The first step in developing a subscriber experience strategy is understanding all the touchpoints that your subscribers have across the different organizations within your business. You then need to measure subscriber perceptions of transactions with your company, how they felt about the interactions, and their views of the experience you deliver. According to a 2021 study from Omdia and Calix, almost 50 percent of BSPs use customer-focused metrics like Net Promoter Score (NPS) and customer satisfaction (CSAT) scores to gain insight on subscriber happiness. But getting this baseline is just the start of the journey. You need to use these powerful indicators to monitor subscriber sentiment on an ongoing basis and make necessary improvements across your business.

We recently spoke with Nick Colton of ALLO Communications (ALLO) and Sharon Hayes at Horry Telephone Cooperative (HTC) about their companies’ approach to NPS. These long-standing Calix customers have made NPS a key part of their overall subscriber experience strategy—and the results have been phenomenal. Each with a staggering NPS of +73, ALLO and HTC boast satisfaction levels up to 356 percent higher than the industry average NPS.  

Drawing on more than a decade of experience with NPS, they shared lessons they’ve learned along the way. Here are five of their best practices to help you succeed with NPS. 

1. Ensure you have top-level buy-in. An NPS program is a company-wide commitment to examining and improving subscribers’ perception of your services, your employees, and your brand. It is critical that the entire organization aligns behind and participates in the effort. That starts at the top—leaders need to be champions. 

2. Map activity to the subscriber journey. Treat each step along the subscriber journey as an opportunity to gauge satisfaction. Welcome them to your family with a post-installation survey. Check in with them after you send them their first bill. Get their feedback after your support team closes a trouble ticket. Make sure subscribers are aware of new services. Celebrate your subscribers’ service anniversary or even their birthday. Each of these touchpoints allows you to reinforce your commitment to subscriber satisfaction. 

3. Make it easy for subscribers to provide feedback. To increase subscriber response rates, keep the feedback process simple for subscribers. Don’t include too many questions on surveys. Use the channels customers are most likely to respond to. Encourage subscribers to participate by offering bill credits or other incentives. 

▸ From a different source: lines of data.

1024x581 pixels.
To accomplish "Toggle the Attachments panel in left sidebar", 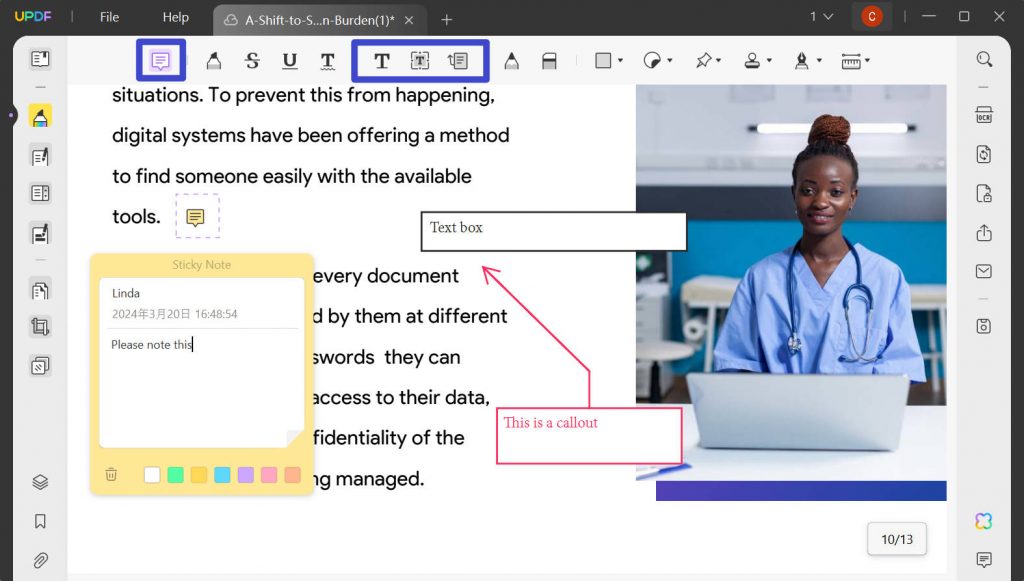I will click(39, 560).
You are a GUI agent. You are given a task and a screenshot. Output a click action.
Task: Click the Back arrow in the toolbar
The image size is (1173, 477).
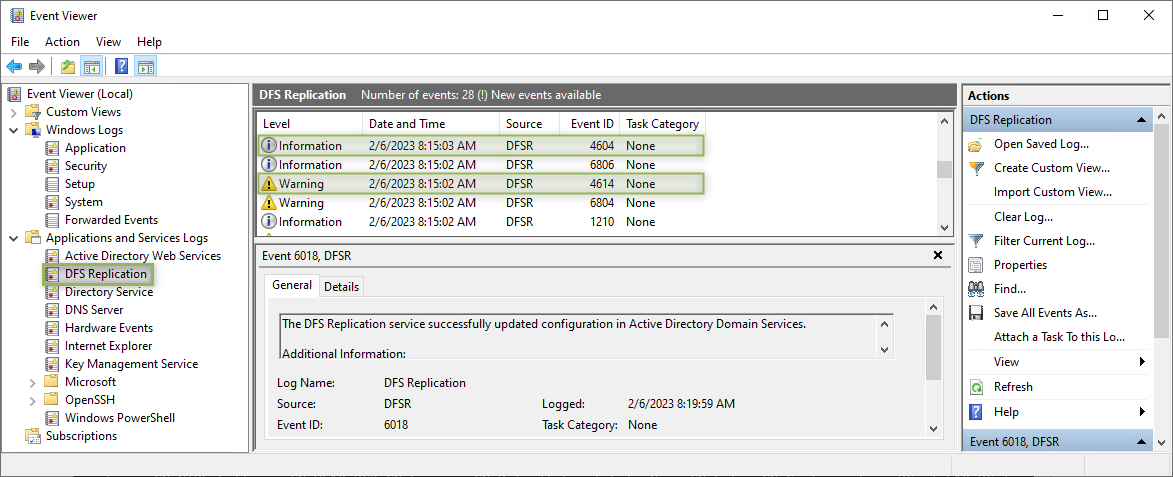14,67
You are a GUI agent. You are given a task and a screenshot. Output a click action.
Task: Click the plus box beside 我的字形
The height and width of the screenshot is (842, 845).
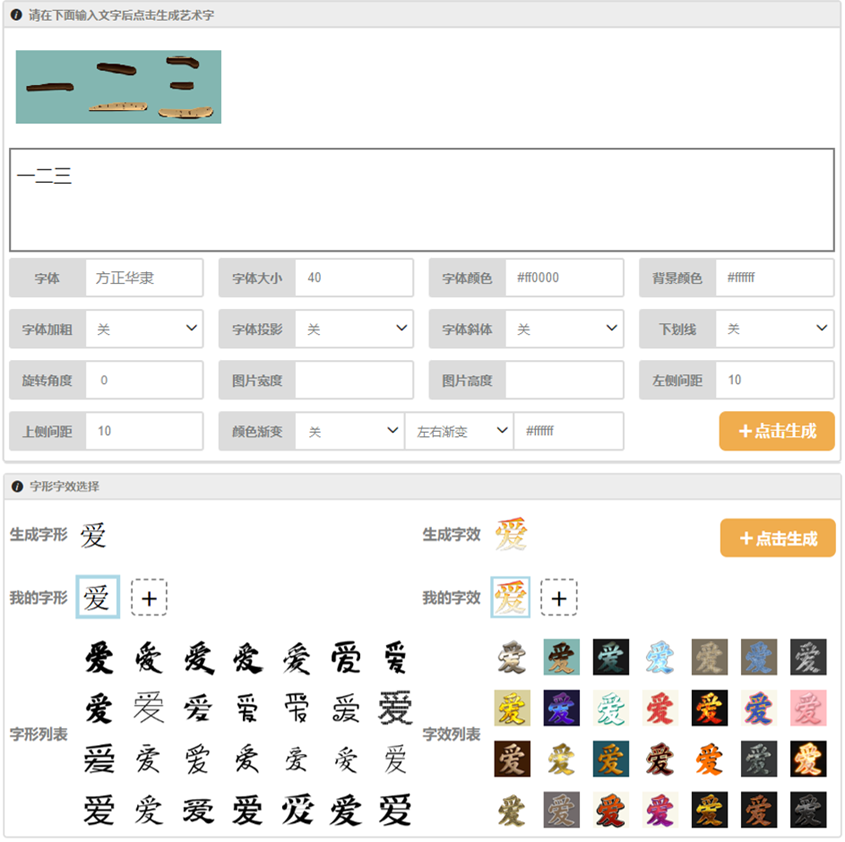point(149,597)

4. Analyze the data and create actionable recommendations. Once you’ve collected feedback, analyze the data to identify strengths you should amplify, as well as areas for improvement. Use it to develop actionable recommendations, such as providing additional training to increase agents’ knowledge in specific areas, or modifying bill inserts to keep subscribers informed of new developments. 

5. Focus on converting the detractors. All subscribers are important. But it’s particularly critical to focus on converting your “detractors” into either “passives” or, even better, “promoters.” Unhappy subscribers are more likely to share negative opinions that can impact your brand. Further, it costs significantly more to acquire new subscribers than it does to retain your current base. Take time to follow up with and “make it right” with any dissatisfied subscribers. 

Besides these key takeaways, Nick and Sharon stressed the importance of evaluating and evolving their NPS programs. They take a cross-organizational approach in examining their processes to ensure they’re getting the information they need. They take advantage of technology to simplify and automate how they compile and report NPS. And they love the partnership with Calix Premier Customer Success Services in helping them advance and refine their NPS programs.